Antonio Filosa ha le idee chiare su dove sta andando Stellantis, o almeno così vuole far credere. Intervenendo al summit “Future of the Car 2026” del Financial Times, il CEO del gruppo ha individuato due fronti su cui l’industria europea può ancora giocarsi qualcosa: le piccole elettriche economiche e i veicoli commerciali leggeri. Due mercati in sofferenza, due opportunità con un solo problema ricorrente, il solito, la regolamentazione.
Sul fronte delle auto a basso costo, va guardata la realtà: le auto sotto i 15.000 euro non esistono più, ha detto Filosa.
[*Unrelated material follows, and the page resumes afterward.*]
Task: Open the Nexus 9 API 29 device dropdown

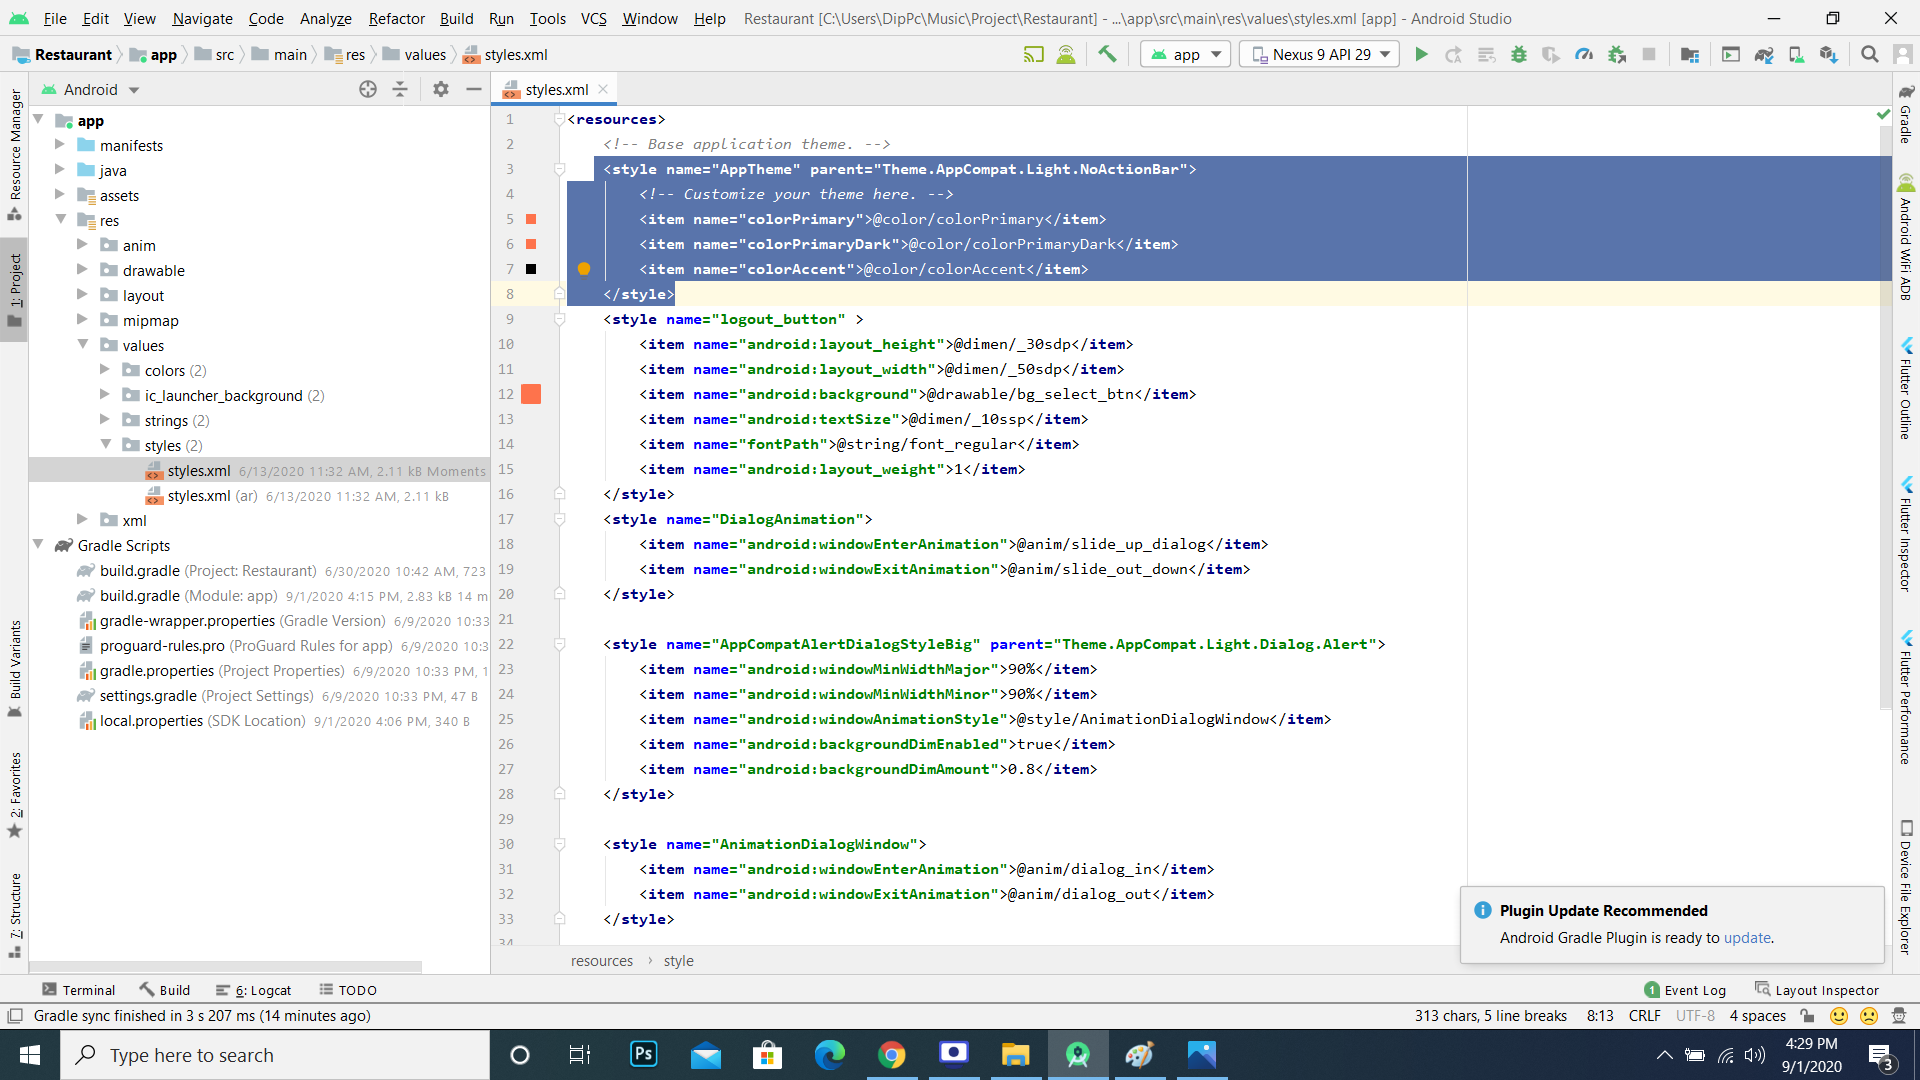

E in un mercato che nel 2025 ha immatricolato 13,2 milioni di unità, ancora sotto i livelli pre-Covid, l’accessibilità economica non è un dettaglio, è la causa principale del declino.

La risposta di Stellantis passa da Citroën e Fiat. La prima dovrebbe proporre un’erede spirituale della 2CV in chiave elettrica, la seconda dovrebbe seguire una tradizione nelle city car che precede persino la cugina francese, risalendo fino al Topolino del 1936.
Perché tutto funzioni, però, Filosa chiede alla Commissione Europea un quadro normativo dedicato: sovvenzioni alla filiera delle batterie e super crediti sulle emissioni medie per chi produce elettriche economiche in Europa. Le norme potrebbero arrivare entro fine anno, i modelli non prima del 2028.
Sul versante dei veicoli commerciali, il ragionamento è simile. I prezzi sono saliti, la domanda non ha seguito e le quote imposte per i veicoli commerciali elettrici sono distanti anni luce dall’effettivo assorbimento del mercato, che si ferma al 10%. Così, il parco circolante invecchia, le piccole imprese pagano di più in manutenzione, le consegne saltano. Filosa vuole una ricalibratura delle regole.

Il vero appuntamento, però, è fissato per il 21 maggio, quando Stellantis presenterà la nuova strategia industriale. Filosa guida il gruppo da un anno, ereditando uno scenario tutt’altro che roseo: stock di pick-up e SUV invenduti negli Stati Uniti, svalutazioni sugli investimenti in elettrico, marchi premium europei, su tutti Maserati, Alfa Romeo e DS, che faticano a trovare volumi, e lanci di nuovi modelli Citroën e Fiat rallentati da problemi software.
Il piano si articolerebbe su quattro assi: scala produttiva, per sei milioni di unità l’anno che garantiscono economie difficilmente replicabili, presidio regionale, dato il secondo posto in Europa e il primo in Sud America, partnership strategiche, su tutte quella con Leapmotor, con assemblaggio in Spagna, e valorizzazione dei marchi. Su quest’ultimo punto Filosa è stato volutamente sibillino: nessun taglio annunciato, nessuna lista delle vittime. Solo una promessa di efficienza nell’allocazione del capitale e strategie su misura per ciascun brand.